======== Testo di riferimento

Qui su HR abbiamo scritto molti articoli sugli intellettuali; chi si possa definire tale, chi no; quale rapporto lega gli intellettuali al “popolo”; perché gli intellettuali siano inclini a un certo massimalismo; la differenza fra intellettuali umanisti e “scientifici”…
Credo che ce ne occupiamo perché, implicitamente, parliamo di noi, e del perché scriviamo su HR. Questo blog è certamente “intellettuale”, e chi ci scrive è un intellettuale, e lo sono molti di quelli che lo leggono, e se non fosse così avremmo minato le basi del senso del nostro lavoro e perderemmo la bussola.
Perché è importante ragionare su chi sia davvero un intellettuale, e su quale sia la sua funzione sociale oggi? La ragione è estremamente banale: gli intellettuali sono (dovrebbero essere) il fermento vitale di una società, coloro che ne stimolano lo sviluppo, la crescita culturale, morale, politica. E’ effettivamente una concezione un po’ organicista, ma come prima approssimazione mi sembra sensata. Gli intellettuali – in generale – hanno la funzione sociale che Thomas Kuhn attribuisce agli scienziati “rivoluzionari”, capaci di innovare settori scientifici fino a quel momento adagiati su paradigmi tanto universalmente accettati quanto ormai stanchi, obsoleti, incapaci di includere nuove idee e scoperte (ne La struttura delle rivoluzioni scientifiche, del 1962). Estendendo l’idea di Kuhn, potremmo dire che accade qualcosa di simile anche nell’arte (la scoperta della prospettiva, il realismo di Caravaggio, l’impressionismo…) e in ogni aspetto della vita sociale: assetti consolidati, pensieri ripetuti, abitudini assunte come regole, vengono messi in discussioni da gruppi di avanguardie sociali, culturali, scientifiche, letterarie, politiche; a volte, queste avanguardie sono in grado di mostrare la bontà delle loro nuove idee, che si impongono come nuovo paradigma (il concetto di ‘paradigma’ è sempre di Kuhn) finquando il nuovo diventa regola, si stabilizza, diviene a sua volta norma, in attesa di una nuova rivoluzione.
Visto in prospettiva è facile. Guardare indietro e affermare “Sì, quello è stato un nuovo paradigma che si è affermato, facendo progredire il genere umano”, è abbastanza facile. Difficilissimo vedere il cambiamento attorno a noi, coglierlo nella contemporaneità.
Perché è importante una riflessione sugli intellettuali? Perché dovremmo volgere lo sguardo verso loro, verso ciò che loro scrivono e dicono, per la semplice ragione che c’è una possibilità (non la certezza) che loro vedano cose che noi non abbiamo ancora visto, che le vedano sotto un profilo che a noi è sfuggito, che ne indichino una prospettiva che noi non abbiamo creduto possibile. Questa attenzione, questo nostro interesse, dovrebbe essere parte di una ricerca interiore motivata da una crescita personale e collettiva, individuale e sociale. Volere capire di più, e meglio, per vivere meglio, con la capacità di dare un senso maggiore e più soddisfacente alla nostra vita e, contemporaneamente, riuscire a svolgere un ruolo, sia pure minimo, nello sviluppo della società di cui facciamo parte. Questa è la motivazione. Motivazione all’intellettualità (essere intellettuali, ricercare il pensiero degli intellettuali).

================
======== Materiale fornito

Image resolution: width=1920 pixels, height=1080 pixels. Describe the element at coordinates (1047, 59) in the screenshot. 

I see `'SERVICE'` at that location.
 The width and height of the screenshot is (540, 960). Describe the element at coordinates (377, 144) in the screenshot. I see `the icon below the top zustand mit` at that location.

================

**Compiti da svolgere**
- a) Secondo il testo sugli intellettuali, in quale opera e in che anno Thomas Kuhn ha esposto le sue idee sugli scienziati "rivoluzionari"?
- b) Indica se ciascuna affermazione concorda con il testo sugli intellettuali, rispondendo sì o no e citando le parole decisive del testo: (i) il blog HR viene definito intellettuale; (ii) cogliere il cambiamento nella contemporaneità è facile; (iii) gli intellettuali vedono con certezza cose che noi non abbiamo ancora visto.
- c) Per favore, riprendi il testo sugli intellettuali e proseguilo a partire dalla sua ultima frase.
I dati sono un materiale a parte, distinto dal testo sugli intellettuali.

**Risultati dell'esercizio**
- a) In La struttura delle rivoluzioni scientifiche, del 1962.

- b)
(i) Sì: «Questo blog è certamente “intellettuale”».
(ii) No: «Difficilissimo vedere il cambiamento attorno a noi, coglierlo nella contemporaneità».
(iii) No: «c’è una possibilità (non la certezza) che loro vedano cose che noi non abbiamo ancora visto».

- c)
Vale nell’ambito tecnico-professionale, in quello scientifico, artistico, ed evidentemente politico.
Allora, poiché ho scritto fin troppo sull’argomento, rinvio ad alcuni testi che reputo tuttora validi per arrivare velocemente a una conclusione.
Sul tema degli intellettuali ho scritto:
- L’intellettuale e la sua solitudine; se avete fretta vi raccomando almeno questo testo, dove ho scritto tutto quello che serve per definire ‘intellettuale’;
- La tragica incomprensione fra popolo che sente e intellettuali che sanno;
- Facciamocene una ragione: gli intellettuali fanno pena; uno fra i tanti articoli critici che abbiamo scritto sul massimalismo e l’ideologismo degli intellettuali; questo ha il pregio di essere breve e di concludere con un elenco di tre punti che sto per riprendere.
Proprio per la critica all’ideologismo e – di contro – la necessità di argomentare a dovere le proprie tesi, ricordo l’ultimo articolo di Ottonieri, a proposito del “caso Rovelli”: I Rovelli e gli intellettuali.
Il tema ci sta così a cuore, e lo riteniamo così rilevante, che vi abbiamo dedicato diversi passaggi, e le conclusioni, nel volume Pensare la democrazia nel terzo millennio, Bonanno ed., 2022.
La conclusione sugli intellettuali è pertanto la seguente: è intellettuale, a prescindere dal ruolo sociale e dal titolo di studio, chi:
- pensa, scrive, discute, in ogni caso si espone, con un’esplicita volontà di cambiamento sociale;
- compie uno sforzo significativo in contrasto col pensiero dominante e/o allontanandosi dalle ideologie, dai preconcetti, dal mainstream consolidato.
È così facile, che pare impossibile.
Se il punto n° 1 è piuttosto condivisibile, credo, il secondo resta ambiguissimo, e non c’è alcun modo per disambiguarlo.
L’idea di contrastare e combattere il mainstream è probabilmente la convinzione di un buon 90% della popolazione, che non passa giorno senza pensare che “la gente sia stupida” (escludendo ovviamente se stessi). Il ritornello “pensa con la tua testa”, semmai tutto in maiuscolo e con 4 punti esclamativi, è stato per anni lo slogan dei grillini rampanti, che gruppo più stupido e omologato è difficile trovarlo. Il fatto è che le ideologie (religione inclusa) affondano le radici nei valori basilari degli individui, quelli che compongono e plasmano la nostra personalità; non li vediamo neppure più come costrutti alieni, come parole e pensieri fondati su a priori insostenibili, e metterli in discussione non solo è difficilissimo, ma ci porta a dolorosi scontri frontali coi nostri gruppi sociali (amicali, familiari) di riferimento.
Quindi: chi può veramente dire che stiamo combattendo contro il mainstream, e non semplicemente proponendo una battaglia ideologica? Chi può veramente affermare che una certa dichiarazione sia una possibile apertura a un pensiero nuovo e più avanzato, e non semplicemente una difesa identitaria, uno scivolone narcisistico, l’adagiarsi a un conformismo fosse anche minoritario?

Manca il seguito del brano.